# READING PASSAGE

Camden Property Trust’s COO Keith Oden Unpacks its Package Policy
- Nov 13, 2015
As U.S. consumers continue to take advantage of the ease and convenience of online shopping, the multifamily sector is struggling with how to cope with the ever-increasing amount of packages properties receive each year.
Apartment communities are experimenting with a variety of options, such as package weight limitations or package lockers, but Houston-based REIT Camden Property Trust has taken one of the strongest stances yet with its policy of no longer accepting packages at the management offices in each of its 168 apartment communities encompassing more than 62,000 apartment units. While the company rolled out this policy in January 2015, the issue recently came into the spotlight in a Wall Street Journal article published last month.
As the 14th largest U.S. apartment operator by number of units, Camden Property Trust owns and operates apartment communities in 15 cities across the country and has been in business for 35 years—23 of those as a public company. Last year, it accepted about one million packages at its communities.
MHN recently caught up with Camden Property Trust’s COO Keith Oden to get his take on the reasoning behind the policy and the reactions it has received from its residents and the industry as whole.
MHN: Give a little background on Camden Property Trust and the company’s new package policy.

# EXERCISE DATA
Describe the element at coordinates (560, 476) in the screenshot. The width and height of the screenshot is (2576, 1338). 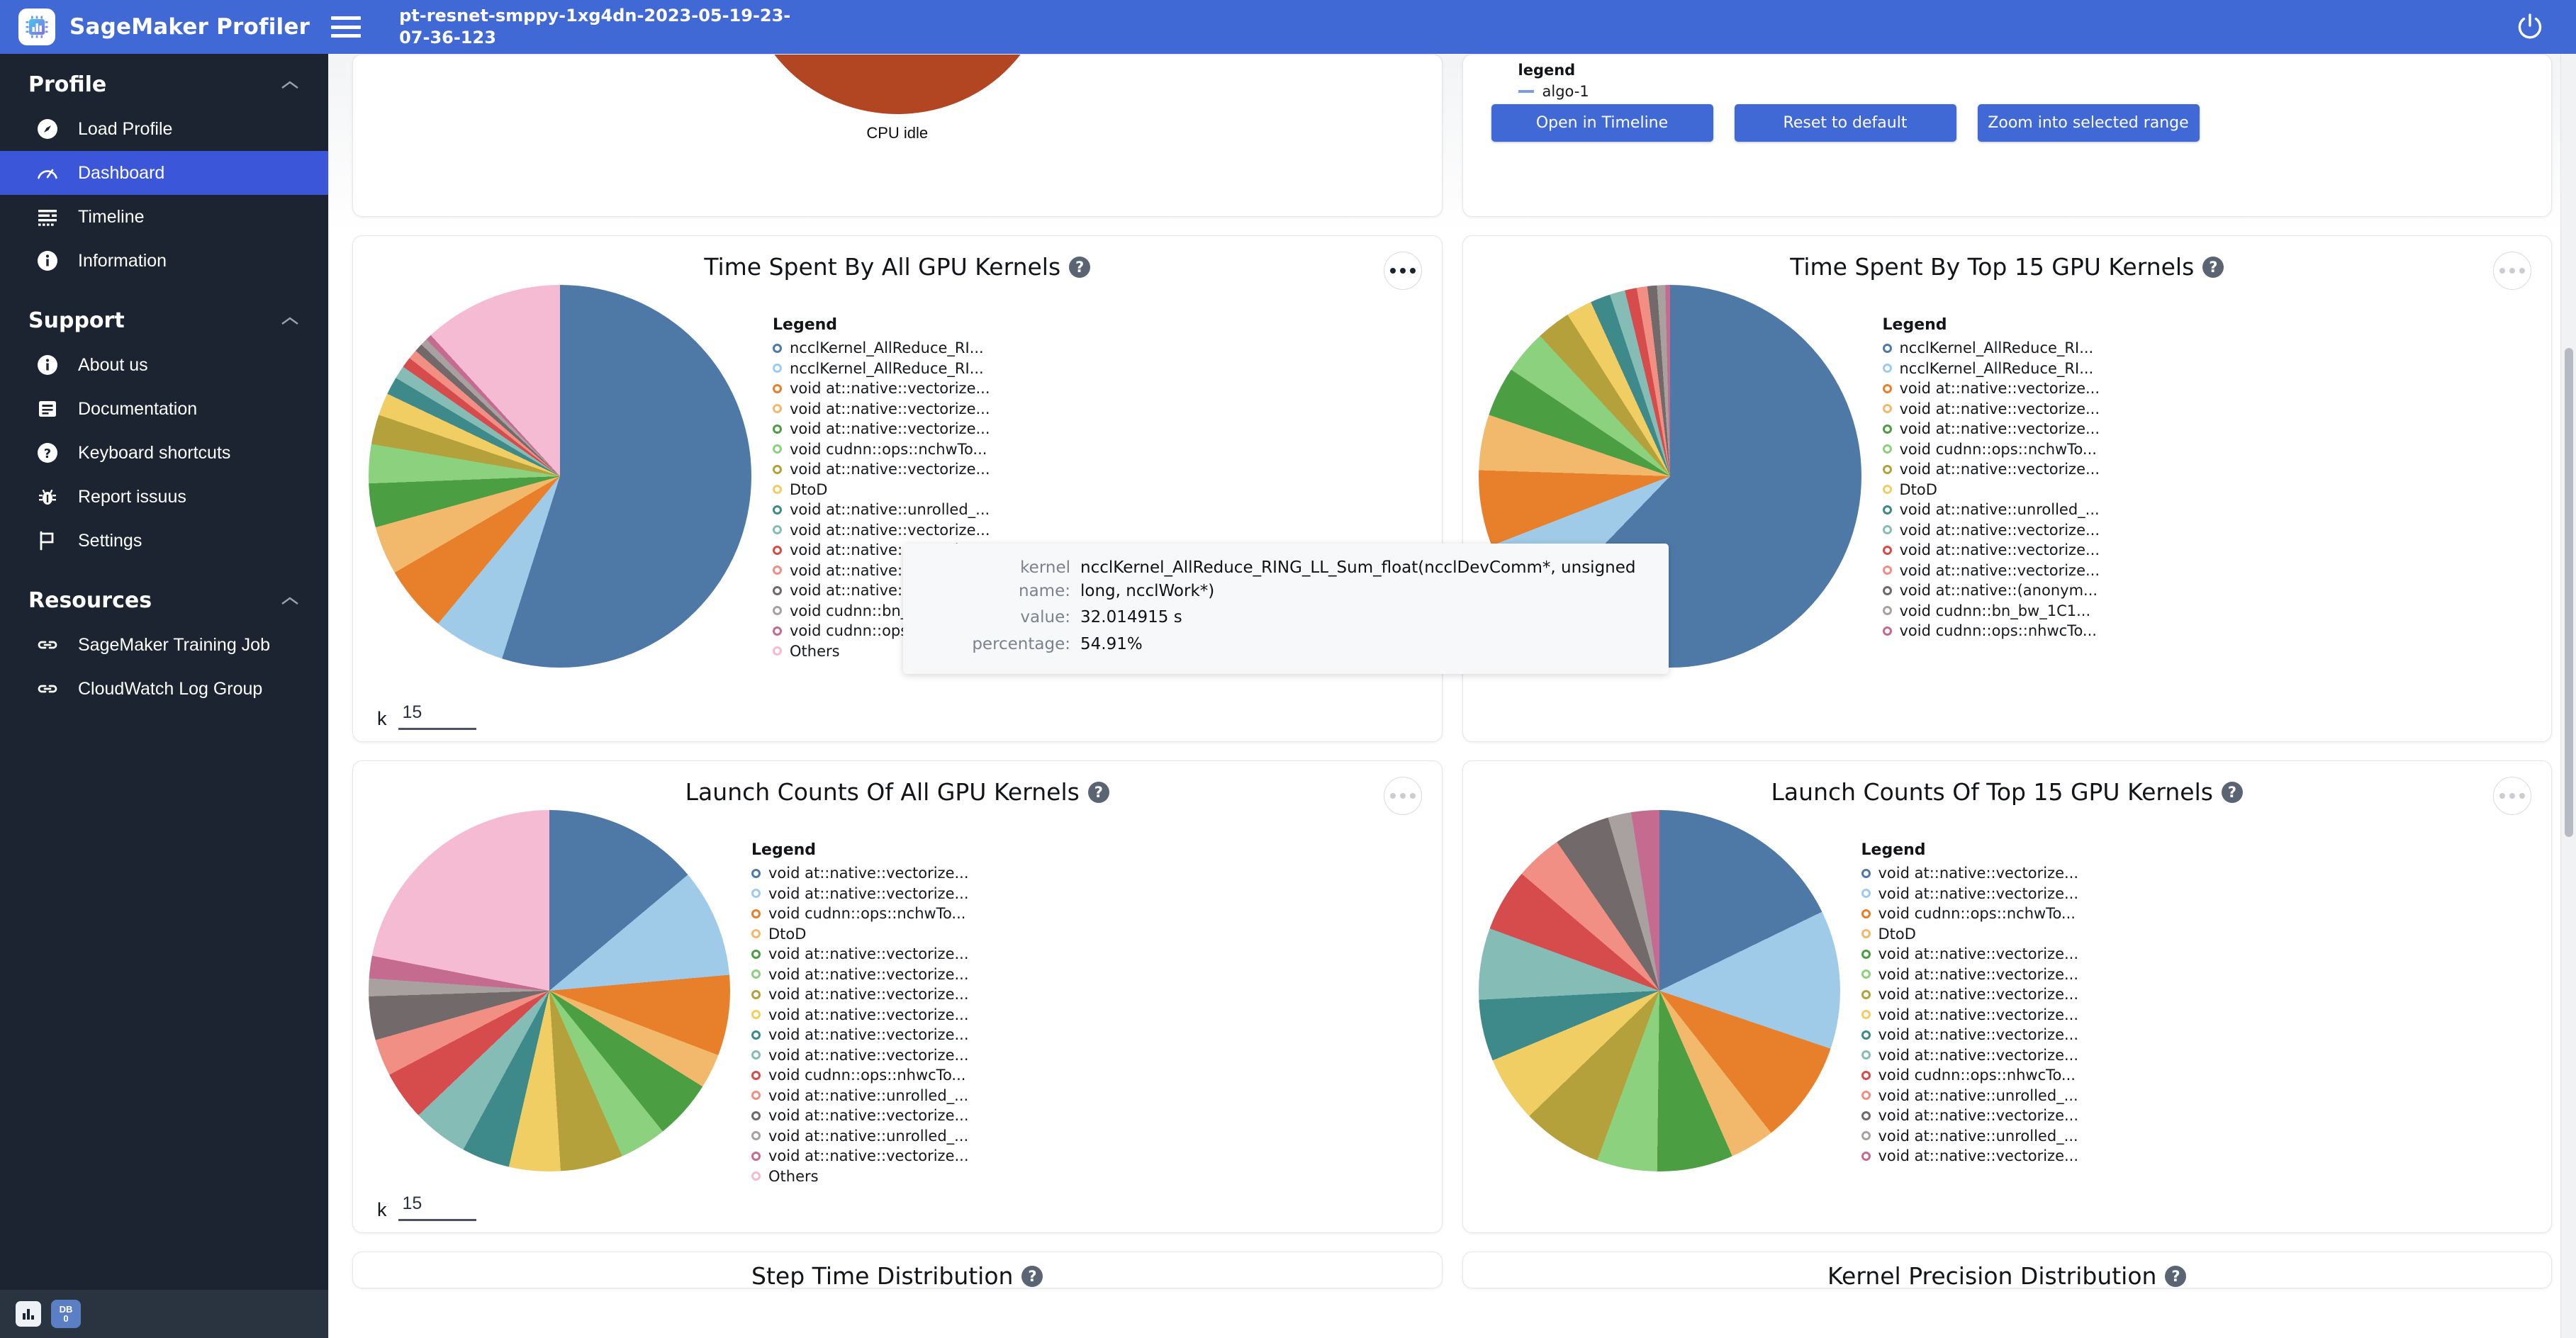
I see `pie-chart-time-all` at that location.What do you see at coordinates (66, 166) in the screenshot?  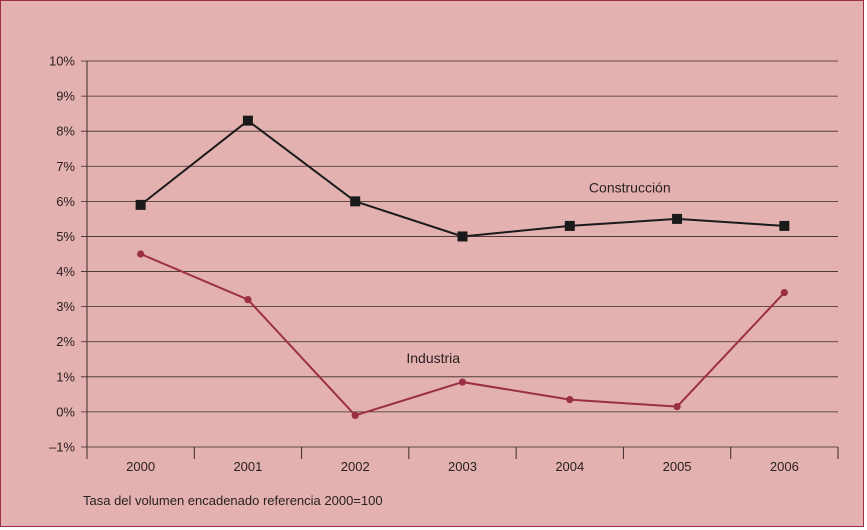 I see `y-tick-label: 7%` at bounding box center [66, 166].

==

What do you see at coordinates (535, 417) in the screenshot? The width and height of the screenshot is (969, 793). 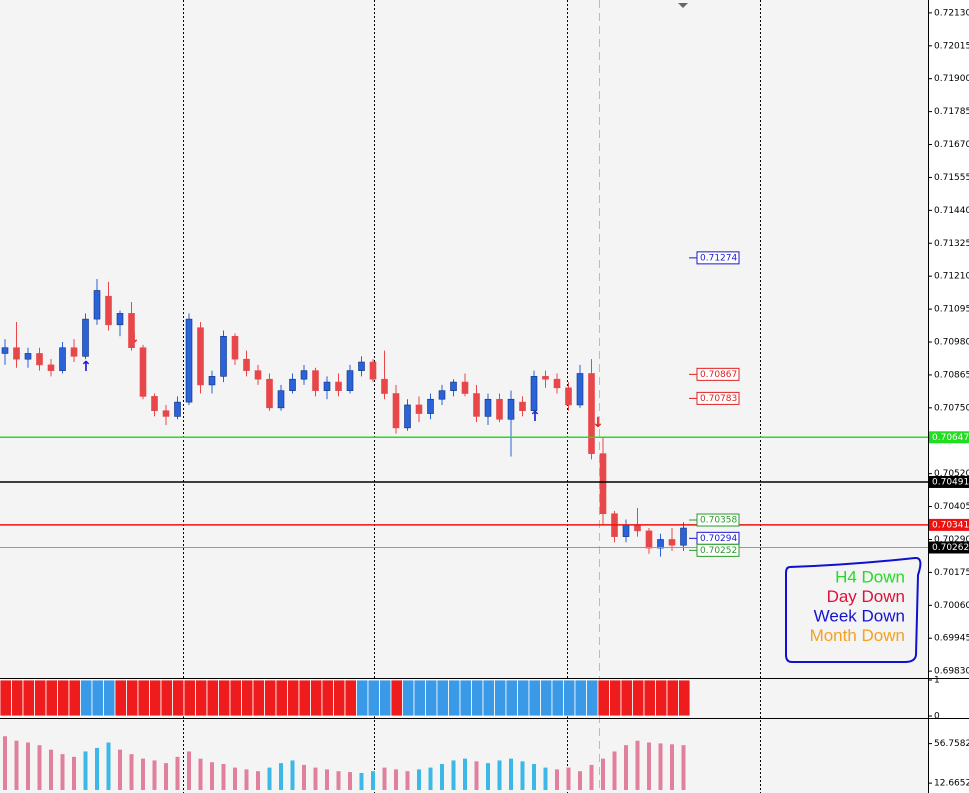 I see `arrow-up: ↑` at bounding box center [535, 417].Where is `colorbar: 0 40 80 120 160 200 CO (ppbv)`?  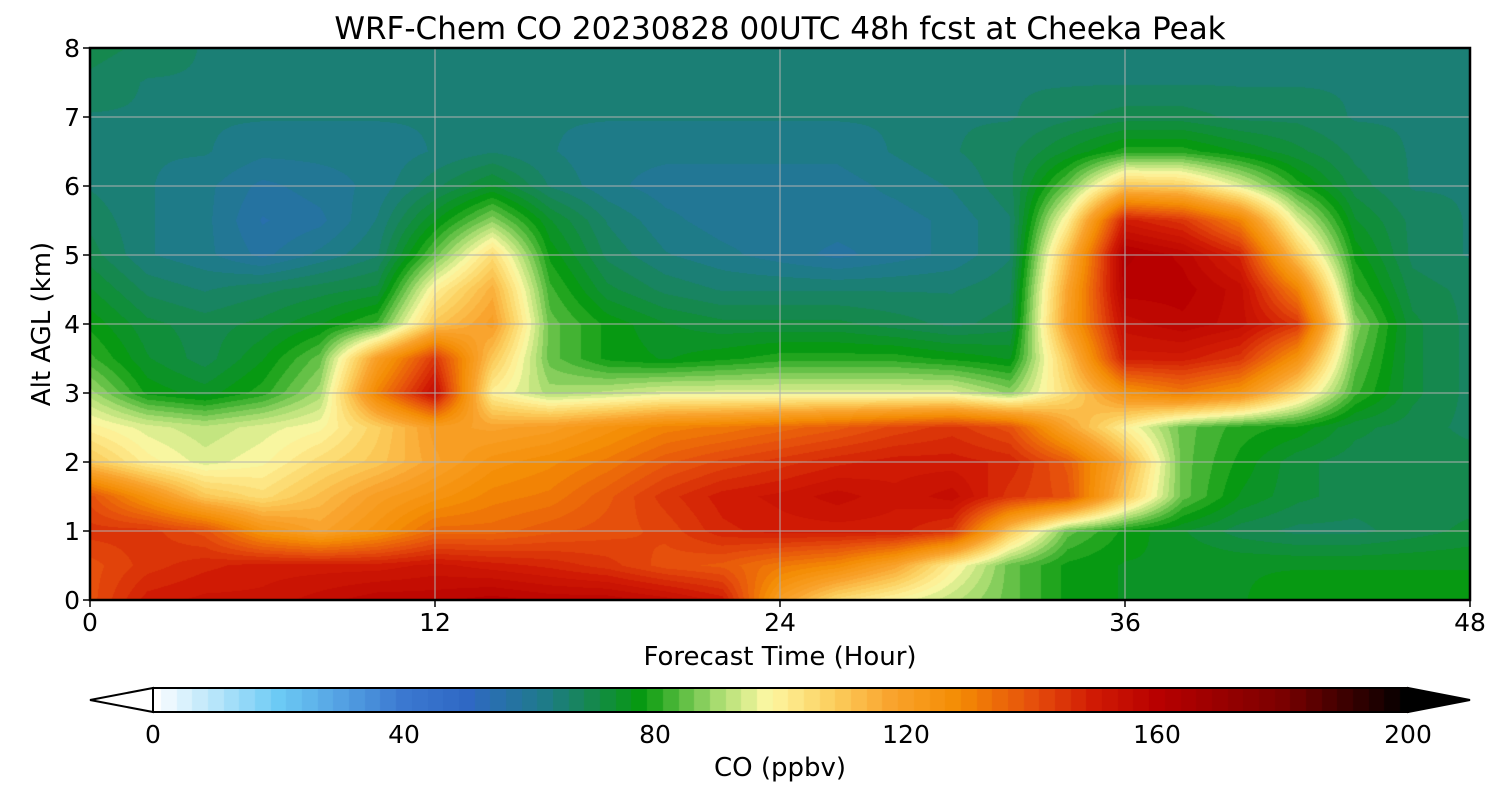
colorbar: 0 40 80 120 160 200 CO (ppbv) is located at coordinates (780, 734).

# PROBLEM REQUIREMENTS
Answer from the article on Camden Property Trust's package policy:
1. In what month and year did the company roll out the policy?
2. About how many packages did it accept at its communities last year?
3. For how many years has it been a public company?

# SOLUTION TO THE PROBLEM
1. January 2015
2. About one million
3. 23 years